WHAT YOU ARE ASKED TO DO: Rewrite the material below, changing "link" to "button" and leaving everything else untouched.

───── DATA RECORDS ─────

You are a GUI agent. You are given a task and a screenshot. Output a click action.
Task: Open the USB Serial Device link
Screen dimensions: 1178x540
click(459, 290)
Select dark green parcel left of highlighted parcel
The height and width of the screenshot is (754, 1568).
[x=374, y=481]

─────

WRITTEN REPLY:
You are a GUI agent. You are given a task and a screenshot. Output a click action.
Task: Open the USB Serial Device button
Screen dimensions: 1178x540
click(459, 290)
Select dark green parcel left of highlighted parcel
The height and width of the screenshot is (754, 1568).
[x=374, y=481]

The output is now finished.